Israeli prime minister Binyamin Netanyahu has failed to pass a controversial Bill that would have allowed his Likud party activists to film at Arab polling stations in next Tuesday's election.
Mr Netanyahu had planned to fast-track the Bill through the Knesset parliament this week, against the advice of the attorney general and despite the likelihood that the measure would have been struck down by the high court.
The Cameras Bill called for party activists to be permitted to film in polling stations, but not in voting booths, on election day. The main target was Arab towns and villages, where the Likud receives meagre support and where Mr Netanyahu has made unsubstantiated allegations of widespread voter fraud.
However, the Knesset Arrangements Committee on Monday rejected the Likud-backed Bill following a stormy debate.The vote means there is no longer enough time for the legislation to pass before the election.
Mr Netanyahu responded angrily. “There is no reason for those who really want clean elections to oppose the Cameras Bill that prevents election fraud,” he said.

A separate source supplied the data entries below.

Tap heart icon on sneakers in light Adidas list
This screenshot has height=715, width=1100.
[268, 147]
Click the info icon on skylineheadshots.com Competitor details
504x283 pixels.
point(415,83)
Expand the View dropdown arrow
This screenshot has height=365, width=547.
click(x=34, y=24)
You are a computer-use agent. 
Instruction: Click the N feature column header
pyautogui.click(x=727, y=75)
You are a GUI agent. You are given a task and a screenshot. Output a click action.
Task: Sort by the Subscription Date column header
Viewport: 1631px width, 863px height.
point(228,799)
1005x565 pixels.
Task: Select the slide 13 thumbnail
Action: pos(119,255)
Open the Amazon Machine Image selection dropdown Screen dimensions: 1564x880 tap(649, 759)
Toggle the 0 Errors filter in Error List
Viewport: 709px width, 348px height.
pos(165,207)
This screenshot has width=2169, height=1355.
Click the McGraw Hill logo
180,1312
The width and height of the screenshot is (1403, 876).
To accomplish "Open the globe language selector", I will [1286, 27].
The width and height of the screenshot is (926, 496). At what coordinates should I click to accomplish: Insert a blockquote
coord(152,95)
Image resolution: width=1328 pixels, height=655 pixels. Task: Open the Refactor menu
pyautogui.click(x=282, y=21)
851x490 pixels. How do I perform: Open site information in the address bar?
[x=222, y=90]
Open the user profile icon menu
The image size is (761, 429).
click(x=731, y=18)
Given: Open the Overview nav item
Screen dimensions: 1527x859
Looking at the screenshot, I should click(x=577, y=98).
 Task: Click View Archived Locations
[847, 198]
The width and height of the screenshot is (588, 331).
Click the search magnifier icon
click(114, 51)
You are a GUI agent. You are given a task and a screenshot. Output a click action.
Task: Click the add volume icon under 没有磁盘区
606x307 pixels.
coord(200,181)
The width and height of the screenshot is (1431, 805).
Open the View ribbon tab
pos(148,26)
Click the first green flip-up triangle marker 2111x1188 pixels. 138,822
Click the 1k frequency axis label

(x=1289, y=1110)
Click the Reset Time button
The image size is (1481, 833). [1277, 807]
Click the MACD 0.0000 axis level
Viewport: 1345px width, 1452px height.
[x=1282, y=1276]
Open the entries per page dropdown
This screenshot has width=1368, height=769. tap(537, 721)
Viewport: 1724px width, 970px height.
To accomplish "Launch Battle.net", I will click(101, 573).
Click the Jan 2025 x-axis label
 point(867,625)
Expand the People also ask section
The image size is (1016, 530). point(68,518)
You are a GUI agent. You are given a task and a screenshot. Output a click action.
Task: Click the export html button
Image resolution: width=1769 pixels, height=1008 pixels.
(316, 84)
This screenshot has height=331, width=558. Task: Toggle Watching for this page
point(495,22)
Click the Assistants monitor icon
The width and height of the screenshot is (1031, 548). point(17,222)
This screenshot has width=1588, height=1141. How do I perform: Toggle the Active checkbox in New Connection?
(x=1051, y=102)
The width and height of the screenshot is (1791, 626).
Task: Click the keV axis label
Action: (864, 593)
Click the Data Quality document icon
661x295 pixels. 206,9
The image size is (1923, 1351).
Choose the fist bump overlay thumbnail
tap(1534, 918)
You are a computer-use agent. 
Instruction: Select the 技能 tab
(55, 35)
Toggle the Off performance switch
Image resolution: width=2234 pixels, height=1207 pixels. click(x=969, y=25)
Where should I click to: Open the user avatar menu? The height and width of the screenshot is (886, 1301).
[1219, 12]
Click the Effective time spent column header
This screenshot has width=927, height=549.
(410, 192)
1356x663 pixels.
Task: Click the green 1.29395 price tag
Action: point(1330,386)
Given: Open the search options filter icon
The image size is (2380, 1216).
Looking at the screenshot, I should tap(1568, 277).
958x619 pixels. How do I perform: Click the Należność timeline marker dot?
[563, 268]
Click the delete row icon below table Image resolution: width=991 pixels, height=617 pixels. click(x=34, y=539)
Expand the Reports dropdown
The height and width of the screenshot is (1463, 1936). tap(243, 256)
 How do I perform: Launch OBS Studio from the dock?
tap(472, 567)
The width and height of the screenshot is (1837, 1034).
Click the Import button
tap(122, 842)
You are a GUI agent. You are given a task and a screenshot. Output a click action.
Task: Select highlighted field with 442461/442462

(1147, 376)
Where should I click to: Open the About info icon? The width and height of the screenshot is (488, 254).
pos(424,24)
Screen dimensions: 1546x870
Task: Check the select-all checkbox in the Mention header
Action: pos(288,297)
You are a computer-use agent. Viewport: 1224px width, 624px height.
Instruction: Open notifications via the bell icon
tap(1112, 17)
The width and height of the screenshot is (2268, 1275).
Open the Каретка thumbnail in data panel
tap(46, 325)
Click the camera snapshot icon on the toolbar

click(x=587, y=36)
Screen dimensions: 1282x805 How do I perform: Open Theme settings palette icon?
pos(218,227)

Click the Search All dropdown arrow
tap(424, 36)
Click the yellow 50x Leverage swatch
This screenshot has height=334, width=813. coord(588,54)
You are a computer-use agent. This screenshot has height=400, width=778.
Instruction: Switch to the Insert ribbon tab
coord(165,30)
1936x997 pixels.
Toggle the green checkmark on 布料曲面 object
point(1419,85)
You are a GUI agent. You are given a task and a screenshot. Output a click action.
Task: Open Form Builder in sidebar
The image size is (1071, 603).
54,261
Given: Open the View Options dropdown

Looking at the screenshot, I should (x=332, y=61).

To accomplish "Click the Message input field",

He accused his main opponents, the centrist Blue and White and the right-wing Yisrael Beiteinu, which refused to back the Bill, of voting with the Arab Joint List, "because they are going together to a left-wing government, where Joint List Knesset members Ahmed Tibi and Ayman Odeh will be ministers".
The proper response to the Bill being blocked is to “come in masses” to vote for Likud, Mr Netanyahu added.
Mr Tibi accused Mr Netanyahu of racism.
“The prime minister said in a previous election that the Arabs are flocking to the polls and today he’s translated it into an anti-Semitic statement, claiming the Arabs are involved in election fraud,” he said. “This is a person who is suspected of fraud and bribery. Likud is the last party that can preach morality to us.”
The opposition claimed the real purpose of the Cameras Bill was to whip up anti-Arab sentiment in order to energise the Likud base after a lacklustre campaign.
“It will be absurd if we don’t win because the election was stolen at the ballot box. We find that unacceptable,” said Mr Netanyahu.
Blue and White chair Benny Gantz said the Bill was designed to prepare public opinion for a rejection of the election results.
“Netanyahu is laying the groundwork to not accept and respect the results of the election. It’s a dangerous process.”
According to the polls, next week’s election, the second this year, will result in deadlock, with the two main parties – Likud, and Blue and White – more or less level and neither the right-wing/religious bloc nor the centre/left/Arab bloc winning enough seats to form a coalition.
The right-wing, secular Yisrael Beiteinu, led by former defence minister Avigdor Lieberman, looks set to hold the balance of power. He is insisting on the formation of a national unity government comprised of the Likud, Blue and White and his own party, without any religious and far-right parties.